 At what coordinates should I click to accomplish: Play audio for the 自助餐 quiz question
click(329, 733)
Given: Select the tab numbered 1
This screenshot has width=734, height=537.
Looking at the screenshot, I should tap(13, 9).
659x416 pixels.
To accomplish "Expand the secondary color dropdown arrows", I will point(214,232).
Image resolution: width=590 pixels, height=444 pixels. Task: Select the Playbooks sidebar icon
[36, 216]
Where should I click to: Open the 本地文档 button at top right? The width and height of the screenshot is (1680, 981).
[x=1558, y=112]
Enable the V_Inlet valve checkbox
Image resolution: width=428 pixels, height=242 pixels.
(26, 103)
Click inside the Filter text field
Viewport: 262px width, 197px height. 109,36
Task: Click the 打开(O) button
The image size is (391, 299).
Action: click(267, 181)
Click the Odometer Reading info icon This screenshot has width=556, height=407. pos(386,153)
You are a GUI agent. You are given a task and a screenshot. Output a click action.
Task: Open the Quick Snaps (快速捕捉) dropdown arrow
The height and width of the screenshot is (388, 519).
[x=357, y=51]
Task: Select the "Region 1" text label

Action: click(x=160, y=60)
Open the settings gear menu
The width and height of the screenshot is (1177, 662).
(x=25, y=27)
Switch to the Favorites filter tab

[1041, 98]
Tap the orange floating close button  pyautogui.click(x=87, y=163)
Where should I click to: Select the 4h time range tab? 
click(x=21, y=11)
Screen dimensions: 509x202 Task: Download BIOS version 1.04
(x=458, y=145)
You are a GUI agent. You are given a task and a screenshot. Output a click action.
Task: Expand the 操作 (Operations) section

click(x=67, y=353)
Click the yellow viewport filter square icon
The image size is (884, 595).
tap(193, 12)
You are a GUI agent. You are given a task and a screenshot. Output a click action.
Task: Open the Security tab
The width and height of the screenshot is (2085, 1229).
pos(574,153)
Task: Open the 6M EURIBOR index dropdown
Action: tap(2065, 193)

———

(Prompt): Rewrite all the records above with "GUI agent" changed to "interface agent" and every other part left as it is.

(Task solution):
 At what coordinates should I click to accomplish: Play audio for the 自助餐 quiz question
click(329, 733)
Given: Select the tab numbered 1
This screenshot has width=734, height=537.
Looking at the screenshot, I should tap(13, 9).
659x416 pixels.
To accomplish "Expand the secondary color dropdown arrows", I will point(214,232).
Image resolution: width=590 pixels, height=444 pixels. Task: Select the Playbooks sidebar icon
[36, 216]
Where should I click to: Open the 本地文档 button at top right? The width and height of the screenshot is (1680, 981).
[x=1558, y=112]
Enable the V_Inlet valve checkbox
Image resolution: width=428 pixels, height=242 pixels.
(26, 103)
Click inside the Filter text field
Viewport: 262px width, 197px height. 109,36
Task: Click the 打开(O) button
The image size is (391, 299).
Action: click(267, 181)
Click the Odometer Reading info icon This screenshot has width=556, height=407. pos(386,153)
You are a interface agent. You are given a task and a screenshot. Output a click action.
Task: Open the Quick Snaps (快速捕捉) dropdown arrow
The height and width of the screenshot is (388, 519).
[x=357, y=51]
Task: Select the "Region 1" text label

Action: click(x=160, y=60)
Open the settings gear menu
The width and height of the screenshot is (1177, 662).
(x=25, y=27)
Switch to the Favorites filter tab

[1041, 98]
Tap the orange floating close button  pyautogui.click(x=87, y=163)
Where should I click to: Select the 4h time range tab? 
click(x=21, y=11)
Screen dimensions: 509x202 Task: Download BIOS version 1.04
(x=458, y=145)
You are a interface agent. You are given a task and a screenshot. Output a click action.
Task: Expand the 操作 (Operations) section

click(x=67, y=353)
Click the yellow viewport filter square icon
The image size is (884, 595).
tap(193, 12)
You are a interface agent. You are given a task and a screenshot. Output a click action.
Task: Open the Security tab
The width and height of the screenshot is (2085, 1229).
pos(574,153)
Task: Open the 6M EURIBOR index dropdown
Action: tap(2065, 193)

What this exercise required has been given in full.